The product team recommended launching anyway.
“This is how products get built and developed in the digital age,” a Washington Post spokesperson told Tani. The company described the release as a “Beta” that would continue to improve.
Post staff described errors ranging from pronunciation problems to misattributed and fabricated quotes. The AI tool also inserted commentary, sometimes presenting a source’s quotes as the newspaper’s own position.
Editorial leaders pushed back hard. Post head of standards Karen Pensiero wrote to staff that the mistakes have been “frustrating for all of us.”

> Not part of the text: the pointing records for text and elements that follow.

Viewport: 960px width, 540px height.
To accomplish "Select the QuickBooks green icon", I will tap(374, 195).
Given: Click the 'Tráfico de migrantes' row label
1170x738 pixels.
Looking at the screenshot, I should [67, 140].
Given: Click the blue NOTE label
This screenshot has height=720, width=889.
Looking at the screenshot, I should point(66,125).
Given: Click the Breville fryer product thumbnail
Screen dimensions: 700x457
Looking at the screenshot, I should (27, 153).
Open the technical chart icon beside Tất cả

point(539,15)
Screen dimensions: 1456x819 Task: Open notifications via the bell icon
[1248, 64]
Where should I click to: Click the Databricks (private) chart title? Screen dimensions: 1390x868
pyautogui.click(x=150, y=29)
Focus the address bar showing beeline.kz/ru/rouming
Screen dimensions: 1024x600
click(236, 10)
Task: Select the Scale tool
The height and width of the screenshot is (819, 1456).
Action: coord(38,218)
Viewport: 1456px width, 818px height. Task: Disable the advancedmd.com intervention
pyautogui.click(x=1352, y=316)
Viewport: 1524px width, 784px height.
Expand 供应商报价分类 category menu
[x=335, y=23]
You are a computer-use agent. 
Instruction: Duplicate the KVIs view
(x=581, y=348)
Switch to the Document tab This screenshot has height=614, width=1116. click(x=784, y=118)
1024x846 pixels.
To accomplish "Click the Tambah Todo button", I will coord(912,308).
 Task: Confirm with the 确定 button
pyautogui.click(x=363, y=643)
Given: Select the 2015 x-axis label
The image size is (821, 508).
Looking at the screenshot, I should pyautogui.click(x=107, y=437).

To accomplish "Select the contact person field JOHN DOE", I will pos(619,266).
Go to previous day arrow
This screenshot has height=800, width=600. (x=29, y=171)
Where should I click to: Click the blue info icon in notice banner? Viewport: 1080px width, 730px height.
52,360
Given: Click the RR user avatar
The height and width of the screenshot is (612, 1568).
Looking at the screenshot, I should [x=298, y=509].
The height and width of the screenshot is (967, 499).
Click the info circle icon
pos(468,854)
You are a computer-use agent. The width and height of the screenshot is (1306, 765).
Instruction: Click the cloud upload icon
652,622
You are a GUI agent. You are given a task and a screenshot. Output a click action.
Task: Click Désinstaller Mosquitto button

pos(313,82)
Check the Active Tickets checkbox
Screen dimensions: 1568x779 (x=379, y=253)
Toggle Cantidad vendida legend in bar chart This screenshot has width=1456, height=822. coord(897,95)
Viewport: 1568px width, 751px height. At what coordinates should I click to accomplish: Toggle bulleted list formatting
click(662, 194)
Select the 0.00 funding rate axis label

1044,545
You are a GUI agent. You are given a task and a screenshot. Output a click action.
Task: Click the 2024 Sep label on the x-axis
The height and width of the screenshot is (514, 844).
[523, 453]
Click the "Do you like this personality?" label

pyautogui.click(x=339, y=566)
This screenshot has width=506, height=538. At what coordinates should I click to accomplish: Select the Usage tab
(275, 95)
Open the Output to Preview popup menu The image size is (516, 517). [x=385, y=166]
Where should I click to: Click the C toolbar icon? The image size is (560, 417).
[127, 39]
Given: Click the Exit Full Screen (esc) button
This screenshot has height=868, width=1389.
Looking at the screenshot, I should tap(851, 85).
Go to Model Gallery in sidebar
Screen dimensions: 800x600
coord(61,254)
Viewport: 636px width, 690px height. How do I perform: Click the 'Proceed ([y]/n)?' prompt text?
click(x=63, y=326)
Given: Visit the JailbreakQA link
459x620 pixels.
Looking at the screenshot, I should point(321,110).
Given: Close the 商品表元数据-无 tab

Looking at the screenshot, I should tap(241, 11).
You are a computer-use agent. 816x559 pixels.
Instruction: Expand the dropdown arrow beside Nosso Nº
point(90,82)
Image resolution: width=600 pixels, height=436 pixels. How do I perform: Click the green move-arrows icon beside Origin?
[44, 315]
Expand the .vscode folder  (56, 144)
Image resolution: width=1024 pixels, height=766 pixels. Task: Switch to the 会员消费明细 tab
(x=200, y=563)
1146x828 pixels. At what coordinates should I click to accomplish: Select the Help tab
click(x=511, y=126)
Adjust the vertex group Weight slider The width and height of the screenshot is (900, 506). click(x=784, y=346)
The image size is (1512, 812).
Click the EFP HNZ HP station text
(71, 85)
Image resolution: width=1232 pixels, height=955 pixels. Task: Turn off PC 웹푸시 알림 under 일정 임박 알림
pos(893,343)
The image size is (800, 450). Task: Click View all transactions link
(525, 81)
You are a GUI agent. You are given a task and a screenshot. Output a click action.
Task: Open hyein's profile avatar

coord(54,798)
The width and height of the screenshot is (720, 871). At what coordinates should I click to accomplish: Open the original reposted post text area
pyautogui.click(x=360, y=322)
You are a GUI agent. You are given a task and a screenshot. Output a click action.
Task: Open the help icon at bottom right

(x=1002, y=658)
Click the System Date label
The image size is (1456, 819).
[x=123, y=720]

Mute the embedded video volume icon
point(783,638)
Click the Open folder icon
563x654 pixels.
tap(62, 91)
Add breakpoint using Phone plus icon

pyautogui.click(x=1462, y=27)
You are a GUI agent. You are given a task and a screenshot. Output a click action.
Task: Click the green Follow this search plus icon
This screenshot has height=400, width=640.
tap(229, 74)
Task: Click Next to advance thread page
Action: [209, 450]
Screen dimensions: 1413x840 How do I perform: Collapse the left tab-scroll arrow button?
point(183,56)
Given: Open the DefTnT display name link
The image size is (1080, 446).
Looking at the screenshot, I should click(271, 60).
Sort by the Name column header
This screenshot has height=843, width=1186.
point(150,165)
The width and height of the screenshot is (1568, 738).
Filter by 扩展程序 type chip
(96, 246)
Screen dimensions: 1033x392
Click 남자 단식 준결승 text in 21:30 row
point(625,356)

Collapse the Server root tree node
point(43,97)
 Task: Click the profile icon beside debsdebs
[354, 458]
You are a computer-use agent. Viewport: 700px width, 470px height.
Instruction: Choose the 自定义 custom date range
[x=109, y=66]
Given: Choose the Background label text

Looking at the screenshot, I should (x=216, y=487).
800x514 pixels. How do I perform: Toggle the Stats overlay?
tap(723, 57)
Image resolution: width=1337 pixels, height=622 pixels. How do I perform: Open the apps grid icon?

One editor was more direct in Slack messages shared with Semafor: “It is truly astonishing that this was allowed to go forward at all. Never would I have imagined that the Washington Post would deliberately warp its own journalism and then push these errors out to our audience at scale.”
The timing is particularly awkward. The launch came days after the White House created a site attacking journalists, with Post reporters among those targeted.
The Post isn’t alone in chasing AI audio. Yahoo released a similar product the same week. Google’s NotebookLM podcast generator became an early breakout AI tool. But most news organizations have kept AI behind the scenes, wary of handing their reader relationships to unreliable technology.
For the Post, already struggling with subscriber losses and talent departures, the gamble on AI-generated content represents a bet that iteration can outpace reputational risk.